Entertainment

Disturbing YouTube Series Will Force You To Document Your Dreams

By Robert Scucci
| Published

Some of my favorite horror entries live on YouTube and are created by up-and-coming filmmakers who have not yet seen their big break. Series like Alex Kister’s The Mandela Catalogue, Steven Chamberlain’s No Through Road, and channels like Bitesized Nightmares and Kepther e, in my opinion, are leading the charge when it comes to the new wave of found footage and analog horror. I am drawn to this corner of the genre because of how visceral it feels, largely because these videos are framed as legitimate uploads that you are not necessarily supposed to be watching.

Given my fondness for this brand of horror, the almighty algorithm eventually led me to a relatively new series known as VCR Willie, which started making its rounds on YouTube this past November. Updated sporadically by YouTube creator Alexanderthetitan, with videos ranging from eight to 20 minutes, VCR Willie plays like a found footage experiment but has far more going on beneath the surface. The key distinction is that the footage we are seeing was not voluntarily recorded, but instead documented by Alex, the owner of the channel.

A Chronicle Of Nightmares

VCR Willie keeps you in the dark until its fourth entry, “NAK,” where Alex finally addresses his audience and explains what is happening to him. Alex, if we take everything he says at face value and suspend our disbelief for a moment, claims he was living a normal life until he woke up from a lucid dream where he discovered a Sony Handycam sitting in his closet. When he wakes up, he realizes the camera is physically there in his house, despite being a make and model he has never owned.

Things get even stranger when Alex finds a tape already inside the camera but has no way to play it, which leads him to send it out to be digitized. Once he receives the file and watches it, he realizes the footage is exactly what he has been seeing in his recent dreams. Every time he wakes up, the process repeats. A new tape appears in the camera, he sends it off to be digitized, and then reviews what was captured. It is heavily implied that Alex himself is behind the camera in the footage, as the people he interacts with refer to him by name.

Mimics, Shadow People, And Apartment 40

The footage itself, which is not presented in a clean chronological order, begins to paint a picture of what is happening in Alex’s alleged dream world. He is paid by a woman named Scarlet to document her boyfriend Jared’s increasingly strange behavior. Scarlet insists that while the person looks exactly like her boyfriend, it is not actually him, but rather an entity mimicking his appearance to deceive her. The real Jared is hiding inside her apartment, cowering in fear, while another version of him stands outside, trying to get in while pretending to be the real thing.

Most of the videos in VCR Willie follow this same basic structure in different variations. They are almost always set in what appears to be the same apartment during different time periods and with different occupants. Someone hires Alex to document unsettling events involving a real person and their mimic, and the line between who is real and who is not grows more difficult to define as the series progresses.

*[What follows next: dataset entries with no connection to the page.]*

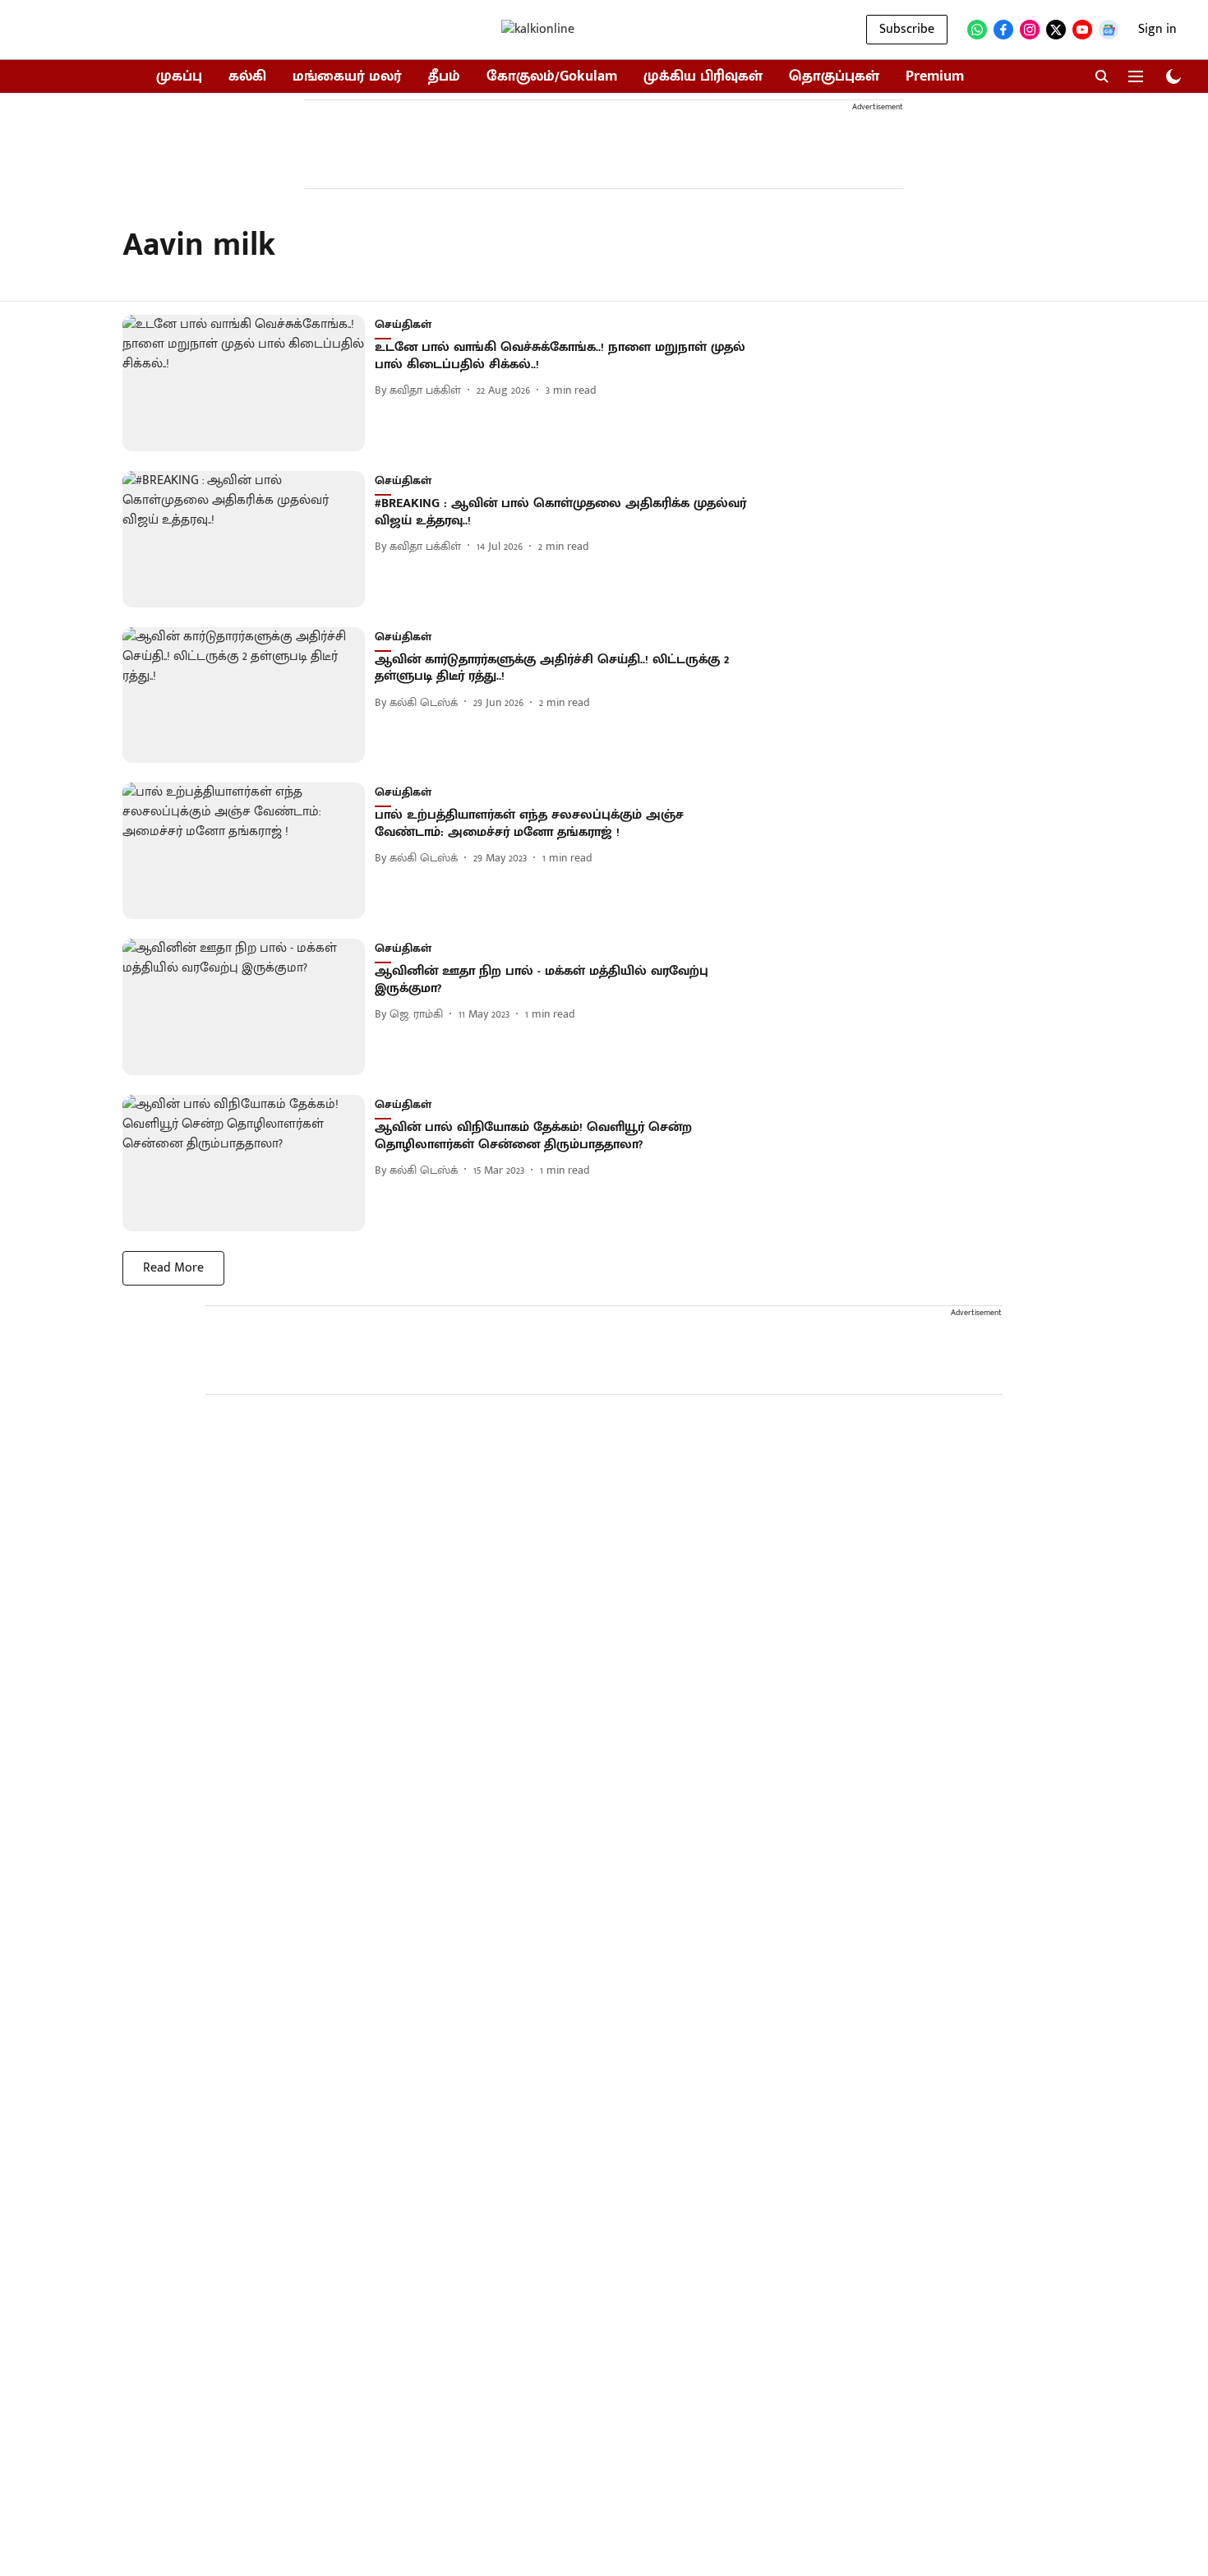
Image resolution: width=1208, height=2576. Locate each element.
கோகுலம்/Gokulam (551, 77)
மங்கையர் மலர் (347, 77)
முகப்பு (179, 77)
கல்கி (247, 77)
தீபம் (444, 77)
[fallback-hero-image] (248, 383)
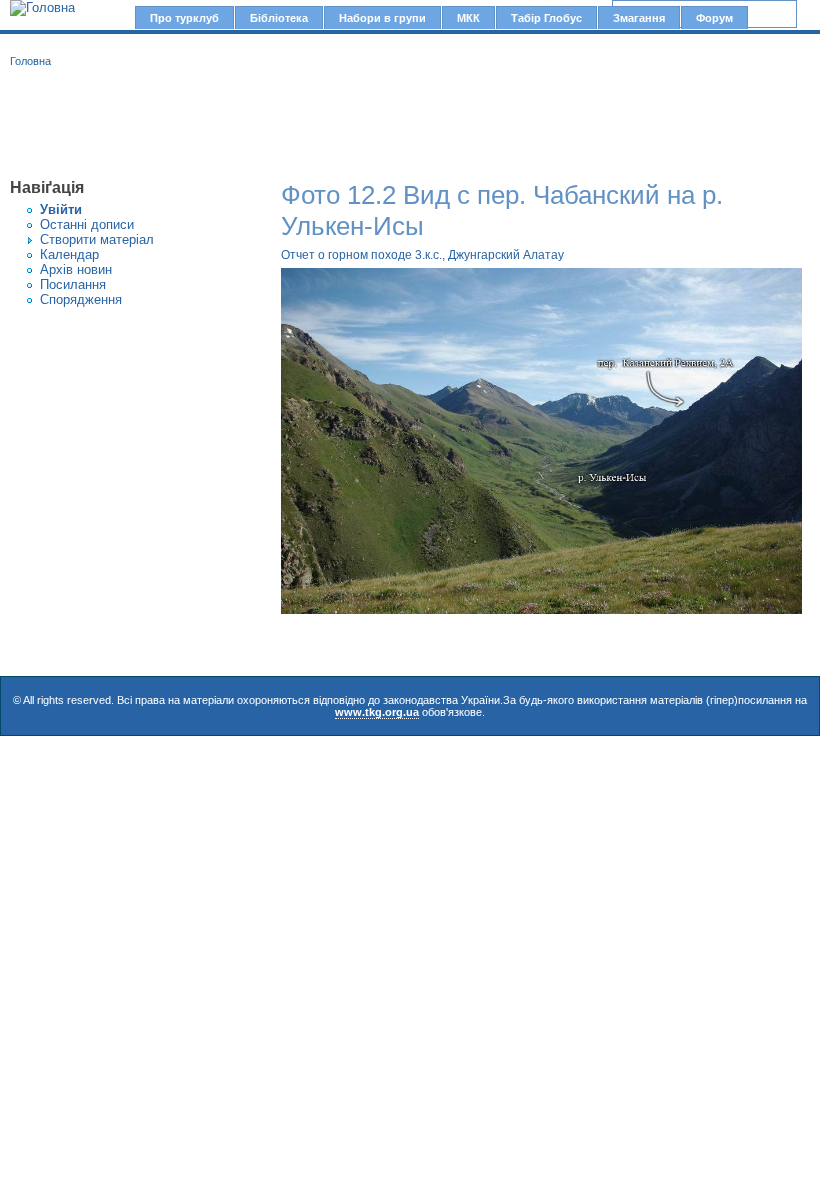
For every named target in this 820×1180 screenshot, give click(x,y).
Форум (714, 18)
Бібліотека (279, 18)
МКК (468, 18)
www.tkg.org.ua (377, 712)
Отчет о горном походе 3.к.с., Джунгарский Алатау (422, 255)
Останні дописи (87, 224)
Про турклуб (184, 18)
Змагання (639, 18)
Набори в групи (382, 18)
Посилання (73, 284)
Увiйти (61, 209)
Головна (30, 61)
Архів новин (76, 269)
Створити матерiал (97, 239)
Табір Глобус (546, 18)
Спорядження (81, 299)
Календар (69, 254)
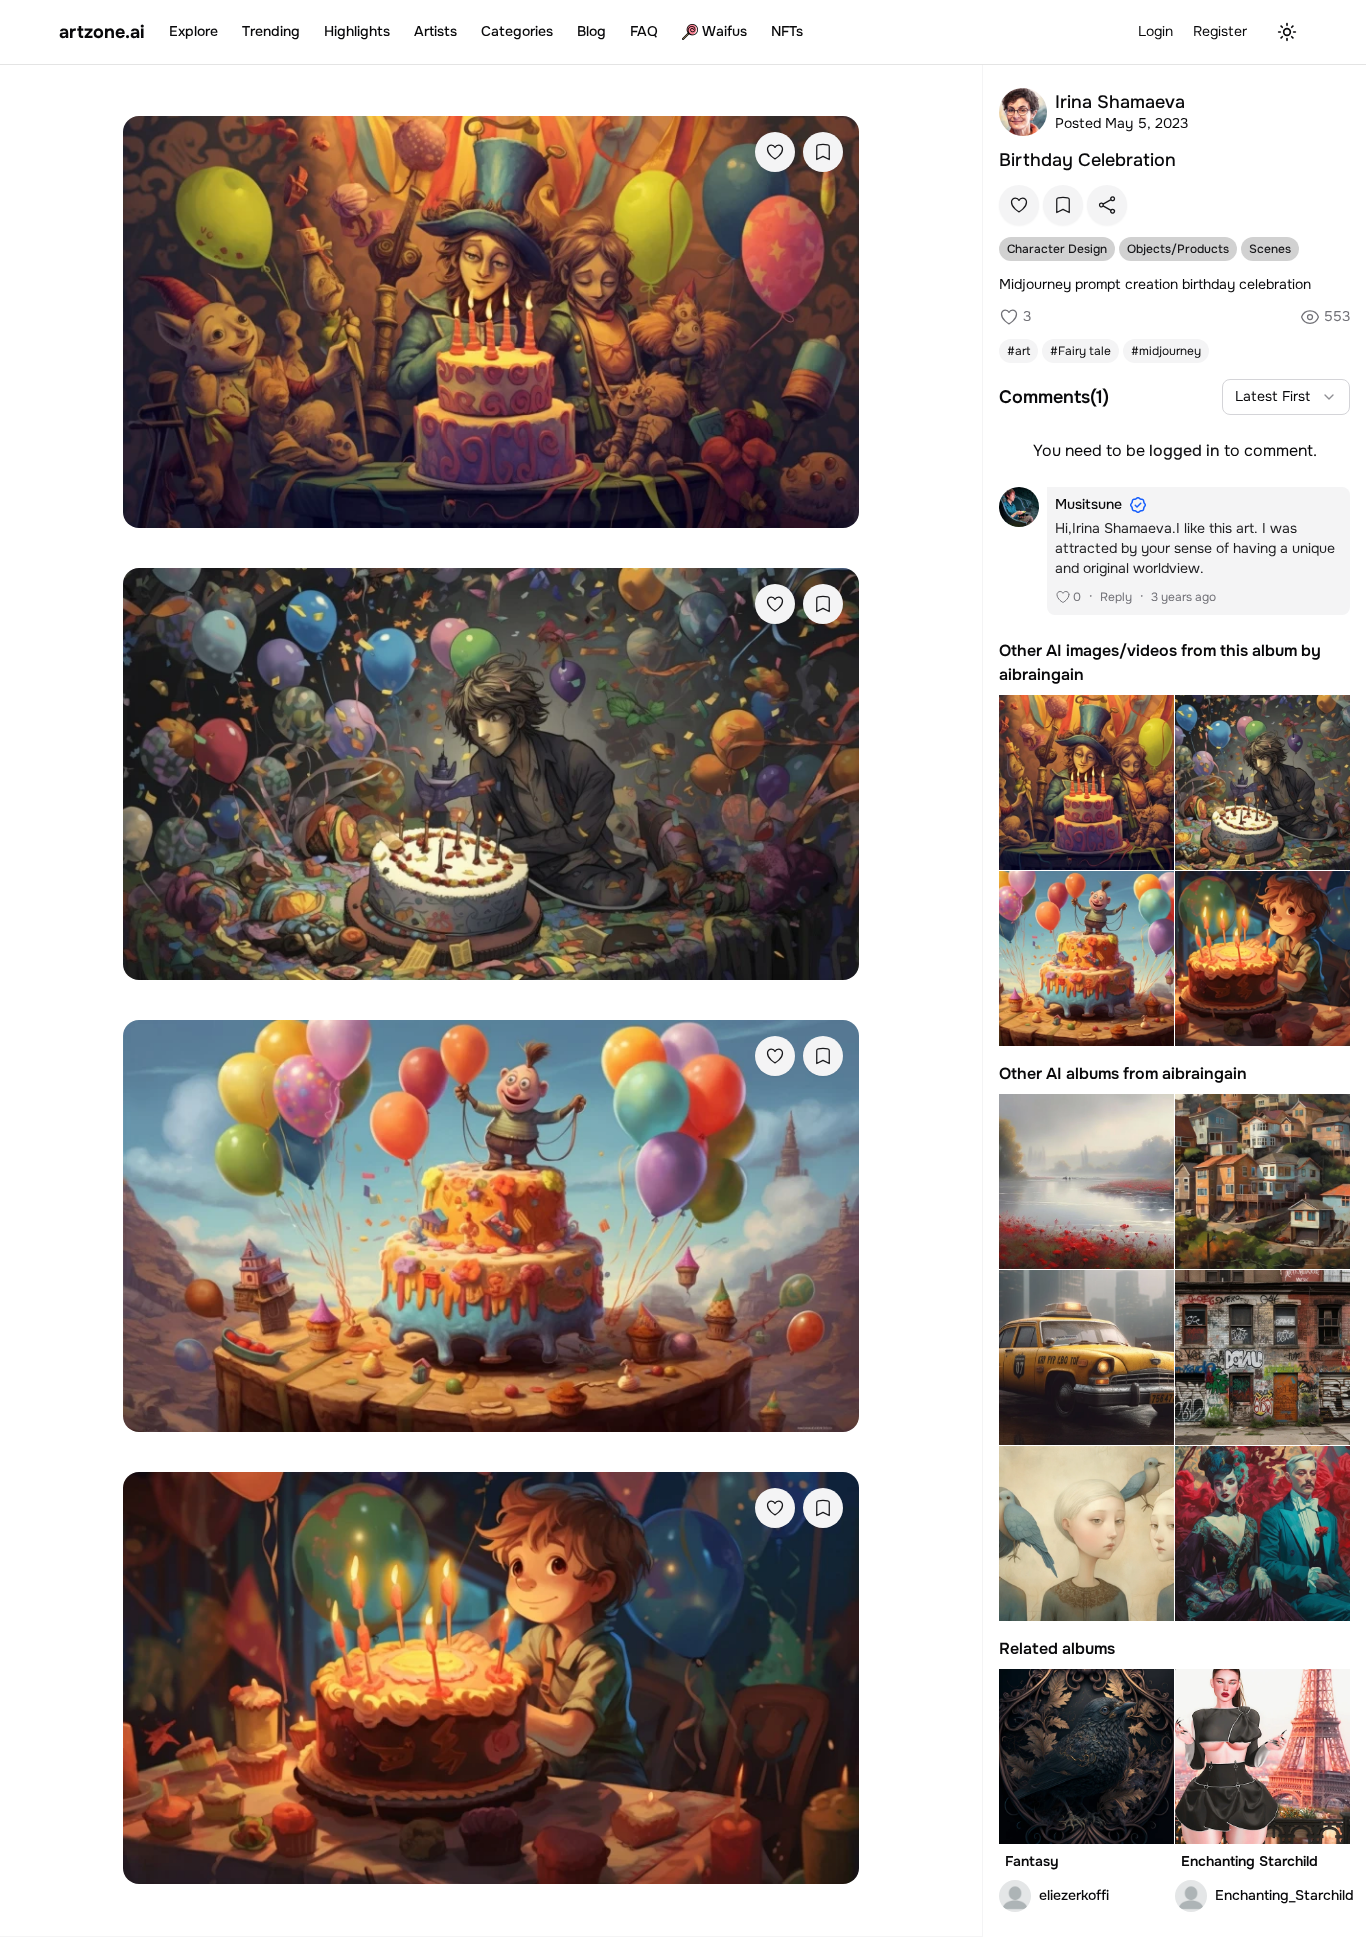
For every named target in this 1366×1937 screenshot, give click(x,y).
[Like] (775, 152)
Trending (271, 31)
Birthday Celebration (1087, 160)
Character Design (1057, 249)
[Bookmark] (823, 152)
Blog (591, 31)
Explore (193, 31)
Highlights (357, 31)
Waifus (724, 31)
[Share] (1107, 205)
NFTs (787, 31)
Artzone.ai (102, 32)
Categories (517, 31)
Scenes (1270, 249)
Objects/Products (1178, 249)
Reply (1116, 597)
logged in (1184, 450)
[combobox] (1286, 397)
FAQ (644, 31)
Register (1220, 31)
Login (1155, 31)
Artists (435, 31)
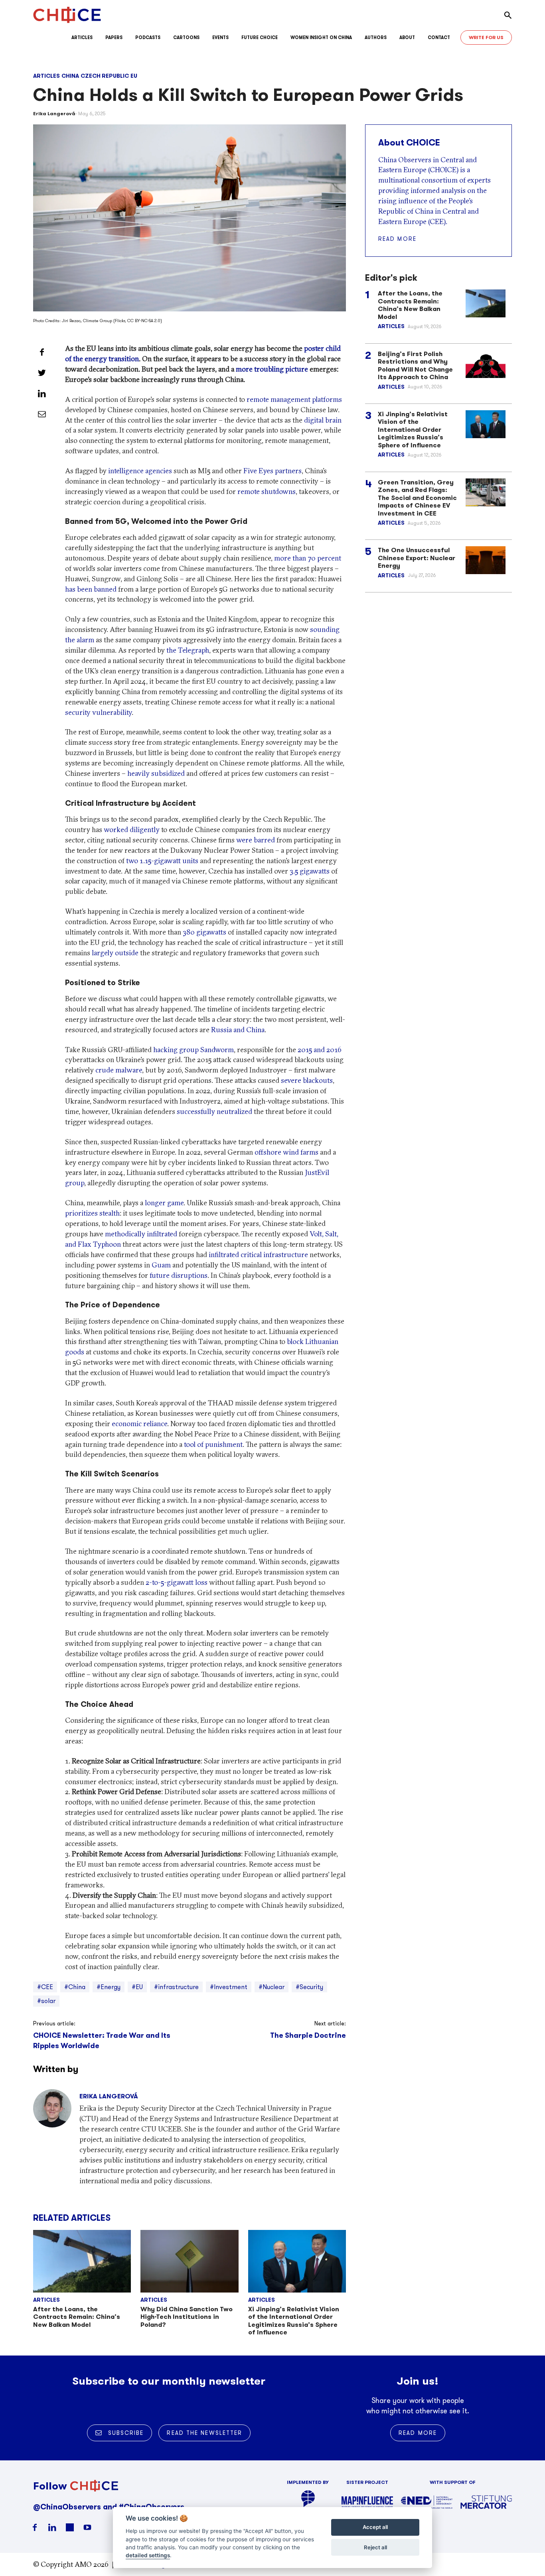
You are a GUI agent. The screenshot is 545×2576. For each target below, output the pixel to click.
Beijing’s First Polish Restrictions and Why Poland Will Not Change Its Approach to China (415, 365)
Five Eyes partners (272, 470)
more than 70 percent (307, 558)
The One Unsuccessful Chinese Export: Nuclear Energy (416, 558)
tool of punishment (213, 1444)
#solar (46, 2000)
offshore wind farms (286, 1152)
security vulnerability (98, 712)
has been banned (91, 589)
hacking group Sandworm (193, 1049)
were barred (255, 839)
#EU (137, 1987)
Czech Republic (105, 76)
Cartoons (186, 37)
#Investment (228, 1987)
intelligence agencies (140, 470)
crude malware (118, 1069)
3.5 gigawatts (310, 871)
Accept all (375, 2527)
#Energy (108, 1987)
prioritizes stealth (92, 1213)
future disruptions (178, 1275)
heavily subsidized (156, 773)
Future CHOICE (259, 37)
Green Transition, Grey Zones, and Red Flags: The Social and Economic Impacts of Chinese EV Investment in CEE (417, 498)
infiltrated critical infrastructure (258, 1254)
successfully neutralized (214, 1111)
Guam (161, 1264)
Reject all (375, 2547)
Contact (439, 37)
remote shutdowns (266, 491)
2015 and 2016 (320, 1049)
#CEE (45, 1987)
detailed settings (148, 2555)
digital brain (323, 420)
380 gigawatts (204, 932)
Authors (376, 37)
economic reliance (139, 1423)
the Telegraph (187, 650)
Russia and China (238, 1029)
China (70, 76)
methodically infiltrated (141, 1233)
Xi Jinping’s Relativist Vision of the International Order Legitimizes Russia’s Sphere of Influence (293, 2320)
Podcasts (147, 37)
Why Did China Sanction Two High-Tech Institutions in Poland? (186, 2316)
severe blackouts (307, 1080)
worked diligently (132, 829)
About (407, 37)
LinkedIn (52, 2527)
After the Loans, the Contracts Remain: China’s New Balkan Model (76, 2316)
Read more (397, 239)
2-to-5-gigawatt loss (176, 1582)
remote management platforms (294, 399)
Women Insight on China (321, 37)
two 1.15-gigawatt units (162, 860)
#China (74, 1987)
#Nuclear (271, 1987)
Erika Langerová (54, 113)
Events (220, 37)
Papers (113, 37)
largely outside (115, 952)
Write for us (486, 37)
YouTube (87, 2527)
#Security (309, 1987)
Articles (82, 37)
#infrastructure (176, 1987)
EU (133, 76)
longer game (164, 1202)
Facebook (34, 2527)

The mimics themselves vary depending on how far along they are in replacing their subject. Some appear nearly complete, while others still feel unfinished, as if they are learning how to pass. One recurring detail, at least so far, is that they all offer Alex water at some point. They prefer to drink straight from the tap, but they always direct him toward the water cooler in the far corner of the kitchen, often referring to it as “the good water.”

The most recent uploads in the series, with “VHS NIGHT” being the latest entry as of January 18, 2026, push the story into increasingly violent territory. It feels as though the mimics are tightening their grip on the narrative itself, subtly pressuring Alex to join them.

A Visceral Thrill Like Nothing You’ve Ever Seen Before

What keeps me coming back to VCR Willie is how it sidesteps many of the genre’s most familiar beats. There is shaky camera work, the occasional jump scare, and all the expected trappings of found footage, but there is an added layer of unease that is difficult to explain. The people Alex interacts with feel dangerous and welcoming at the same time. They will casually chat with a smile, then suddenly shift into something hostile, storm off into another room, and peek back around the corner as if they believe they are hidden, despite standing in plain sight.

For the first time in a long while, I found myself watching through my fingers because I genuinely have no idea what kind of horrors Alex is walking into inside this apartment. Throughout every video, there is a persistent feeling that I am being watched as well. The idea that these tapes originate from an alternate dream world that does not intersect with Alex’s waking life only makes it more unsettling. In my mind, the mimics have not crossed over yet, but it feels inevitable, and that possibility adds another layer of dread to the experience.

VCR Willie feels like a breath of fresh air in a genre that often leans on familiar frameworks. We receive the creator’s explanation early on, and everything that follows is left to our imagination as we wait for the next update. It is a genuinely exciting time to be a horror fan when creators like Alexanderthetitan have the freedom to push boundaries without studio interference, resulting in some of the most unsettling horror being produced right now.